Source information:
..........
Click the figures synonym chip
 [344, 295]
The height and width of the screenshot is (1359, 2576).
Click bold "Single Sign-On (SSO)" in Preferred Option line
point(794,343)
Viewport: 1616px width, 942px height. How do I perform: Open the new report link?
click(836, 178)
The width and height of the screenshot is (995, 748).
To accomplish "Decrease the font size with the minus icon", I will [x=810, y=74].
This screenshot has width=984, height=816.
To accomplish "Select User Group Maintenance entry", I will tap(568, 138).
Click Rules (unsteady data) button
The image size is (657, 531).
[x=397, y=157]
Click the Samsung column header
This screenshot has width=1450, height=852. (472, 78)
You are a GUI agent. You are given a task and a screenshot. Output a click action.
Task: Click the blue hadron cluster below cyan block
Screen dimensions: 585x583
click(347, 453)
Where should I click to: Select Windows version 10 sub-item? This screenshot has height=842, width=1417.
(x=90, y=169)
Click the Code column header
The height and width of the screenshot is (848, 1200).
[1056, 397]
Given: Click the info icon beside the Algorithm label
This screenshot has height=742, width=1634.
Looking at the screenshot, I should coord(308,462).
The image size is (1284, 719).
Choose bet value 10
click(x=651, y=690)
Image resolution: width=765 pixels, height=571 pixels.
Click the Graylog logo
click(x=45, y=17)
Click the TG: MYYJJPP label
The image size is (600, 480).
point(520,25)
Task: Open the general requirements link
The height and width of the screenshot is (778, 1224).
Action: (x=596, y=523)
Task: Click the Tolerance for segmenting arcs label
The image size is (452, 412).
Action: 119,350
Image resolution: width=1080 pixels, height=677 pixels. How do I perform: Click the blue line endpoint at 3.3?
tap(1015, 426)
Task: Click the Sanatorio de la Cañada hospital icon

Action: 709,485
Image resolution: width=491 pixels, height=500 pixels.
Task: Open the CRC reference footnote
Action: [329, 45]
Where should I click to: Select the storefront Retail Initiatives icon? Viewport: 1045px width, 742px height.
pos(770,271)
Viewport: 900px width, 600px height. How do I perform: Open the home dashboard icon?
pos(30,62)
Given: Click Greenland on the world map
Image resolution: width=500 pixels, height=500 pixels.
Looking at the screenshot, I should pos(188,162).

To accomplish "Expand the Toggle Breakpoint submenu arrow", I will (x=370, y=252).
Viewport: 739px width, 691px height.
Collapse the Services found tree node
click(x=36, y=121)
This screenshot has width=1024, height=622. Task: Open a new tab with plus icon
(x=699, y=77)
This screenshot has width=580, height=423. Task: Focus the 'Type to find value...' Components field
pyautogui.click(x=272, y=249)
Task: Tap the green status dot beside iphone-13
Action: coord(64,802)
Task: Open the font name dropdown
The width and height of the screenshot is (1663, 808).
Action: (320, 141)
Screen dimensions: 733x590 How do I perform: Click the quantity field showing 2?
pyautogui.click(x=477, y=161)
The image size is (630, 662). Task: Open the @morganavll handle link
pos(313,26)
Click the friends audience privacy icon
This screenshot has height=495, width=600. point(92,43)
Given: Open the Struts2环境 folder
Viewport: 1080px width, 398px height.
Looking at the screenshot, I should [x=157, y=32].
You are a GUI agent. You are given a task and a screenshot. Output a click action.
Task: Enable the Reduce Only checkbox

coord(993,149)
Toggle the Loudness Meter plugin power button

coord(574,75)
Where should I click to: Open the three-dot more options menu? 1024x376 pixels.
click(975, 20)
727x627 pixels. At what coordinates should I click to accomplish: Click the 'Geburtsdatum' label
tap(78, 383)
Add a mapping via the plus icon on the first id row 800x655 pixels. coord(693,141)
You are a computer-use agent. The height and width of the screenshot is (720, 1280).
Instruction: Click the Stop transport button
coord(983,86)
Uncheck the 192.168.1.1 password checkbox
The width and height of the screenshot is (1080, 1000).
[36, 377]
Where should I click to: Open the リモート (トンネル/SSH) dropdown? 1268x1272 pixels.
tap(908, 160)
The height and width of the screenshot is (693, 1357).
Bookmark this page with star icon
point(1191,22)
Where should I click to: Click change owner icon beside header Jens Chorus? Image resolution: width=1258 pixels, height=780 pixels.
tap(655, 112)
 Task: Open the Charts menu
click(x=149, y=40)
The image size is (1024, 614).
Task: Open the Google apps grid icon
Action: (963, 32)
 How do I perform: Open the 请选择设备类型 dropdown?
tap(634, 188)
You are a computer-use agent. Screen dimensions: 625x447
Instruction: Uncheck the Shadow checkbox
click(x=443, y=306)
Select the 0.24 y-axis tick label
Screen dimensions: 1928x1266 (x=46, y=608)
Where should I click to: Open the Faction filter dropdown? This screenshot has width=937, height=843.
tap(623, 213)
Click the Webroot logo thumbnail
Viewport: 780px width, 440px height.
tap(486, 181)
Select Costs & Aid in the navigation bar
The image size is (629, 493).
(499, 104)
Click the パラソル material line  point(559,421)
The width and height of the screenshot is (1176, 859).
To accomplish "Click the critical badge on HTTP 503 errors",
..........
Try it: All of the data must be written out again, exactly as it stands.

Solution below:
Click the figures synonym chip
 [344, 295]
The height and width of the screenshot is (1359, 2576).
Click bold "Single Sign-On (SSO)" in Preferred Option line
point(794,343)
Viewport: 1616px width, 942px height. How do I perform: Open the new report link?
click(836, 178)
The width and height of the screenshot is (995, 748).
To accomplish "Decrease the font size with the minus icon", I will [x=810, y=74].
This screenshot has width=984, height=816.
To accomplish "Select User Group Maintenance entry", I will tap(568, 138).
Click Rules (unsteady data) button
The image size is (657, 531).
[x=397, y=157]
Click the Samsung column header
This screenshot has width=1450, height=852. (472, 78)
You are a GUI agent. You are given a task and a screenshot. Output a click action.
Task: Click the blue hadron cluster below cyan block
Screen dimensions: 585x583
click(347, 453)
Where should I click to: Select Windows version 10 sub-item? This screenshot has height=842, width=1417.
(x=90, y=169)
Click the Code column header
The height and width of the screenshot is (848, 1200).
[1056, 397]
Given: Click the info icon beside the Algorithm label
This screenshot has height=742, width=1634.
Looking at the screenshot, I should coord(308,462).
The image size is (1284, 719).
Choose bet value 10
click(x=651, y=690)
Image resolution: width=765 pixels, height=571 pixels.
Click the Graylog logo
click(x=45, y=17)
Click the TG: MYYJJPP label
The image size is (600, 480).
point(520,25)
Task: Open the general requirements link
The height and width of the screenshot is (778, 1224).
Action: (x=596, y=523)
Task: Click the Tolerance for segmenting arcs label
The image size is (452, 412).
Action: 119,350
Image resolution: width=1080 pixels, height=677 pixels. How do I perform: Click the blue line endpoint at 3.3?
tap(1015, 426)
Task: Click the Sanatorio de la Cañada hospital icon

Action: 709,485
Image resolution: width=491 pixels, height=500 pixels.
Task: Open the CRC reference footnote
Action: [329, 45]
Where should I click to: Select the storefront Retail Initiatives icon? Viewport: 1045px width, 742px height.
pos(770,271)
Viewport: 900px width, 600px height. How do I perform: Open the home dashboard icon?
pos(30,62)
Given: Click Greenland on the world map
Image resolution: width=500 pixels, height=500 pixels.
Looking at the screenshot, I should pos(188,162).

To accomplish "Expand the Toggle Breakpoint submenu arrow", I will (x=370, y=252).
Viewport: 739px width, 691px height.
Collapse the Services found tree node
click(x=36, y=121)
This screenshot has width=1024, height=622. Task: Open a new tab with plus icon
(x=699, y=77)
This screenshot has width=580, height=423. Task: Focus the 'Type to find value...' Components field
pyautogui.click(x=272, y=249)
Task: Tap the green status dot beside iphone-13
Action: coord(64,802)
Task: Open the font name dropdown
The width and height of the screenshot is (1663, 808).
Action: (320, 141)
Screen dimensions: 733x590 How do I perform: Click the quantity field showing 2?
pyautogui.click(x=477, y=161)
The image size is (630, 662). Task: Open the @morganavll handle link
pos(313,26)
Click the friends audience privacy icon
This screenshot has height=495, width=600. point(92,43)
Given: Open the Struts2环境 folder
Viewport: 1080px width, 398px height.
Looking at the screenshot, I should [x=157, y=32].
You are a GUI agent. You are given a task and a screenshot. Output a click action.
Task: Enable the Reduce Only checkbox

coord(993,149)
Toggle the Loudness Meter plugin power button

coord(574,75)
Where should I click to: Open the three-dot more options menu? 1024x376 pixels.
click(975, 20)
727x627 pixels. At what coordinates should I click to accomplish: Click the 'Geburtsdatum' label
tap(78, 383)
Add a mapping via the plus icon on the first id row 800x655 pixels. coord(693,141)
You are a computer-use agent. The height and width of the screenshot is (720, 1280).
Instruction: Click the Stop transport button
coord(983,86)
Uncheck the 192.168.1.1 password checkbox
The width and height of the screenshot is (1080, 1000).
[36, 377]
Where should I click to: Open the リモート (トンネル/SSH) dropdown? 1268x1272 pixels.
tap(908, 160)
The height and width of the screenshot is (693, 1357).
Bookmark this page with star icon
point(1191,22)
Where should I click to: Click change owner icon beside header Jens Chorus? Image resolution: width=1258 pixels, height=780 pixels.
tap(655, 112)
 Task: Open the Charts menu
click(x=149, y=40)
The image size is (1024, 614).
Task: Open the Google apps grid icon
Action: (963, 32)
 How do I perform: Open the 请选择设备类型 dropdown?
tap(634, 188)
You are a computer-use agent. Screen dimensions: 625x447
Instruction: Uncheck the Shadow checkbox
click(x=443, y=306)
Select the 0.24 y-axis tick label
Screen dimensions: 1928x1266 (x=46, y=608)
Where should I click to: Open the Faction filter dropdown? This screenshot has width=937, height=843.
tap(623, 213)
Click the Webroot logo thumbnail
Viewport: 780px width, 440px height.
tap(486, 181)
Select Costs & Aid in the navigation bar
The image size is (629, 493).
(499, 104)
Click the パラソル material line  point(559,421)
The width and height of the screenshot is (1176, 859).
To accomplish "Click the critical badge on HTTP 503 errors",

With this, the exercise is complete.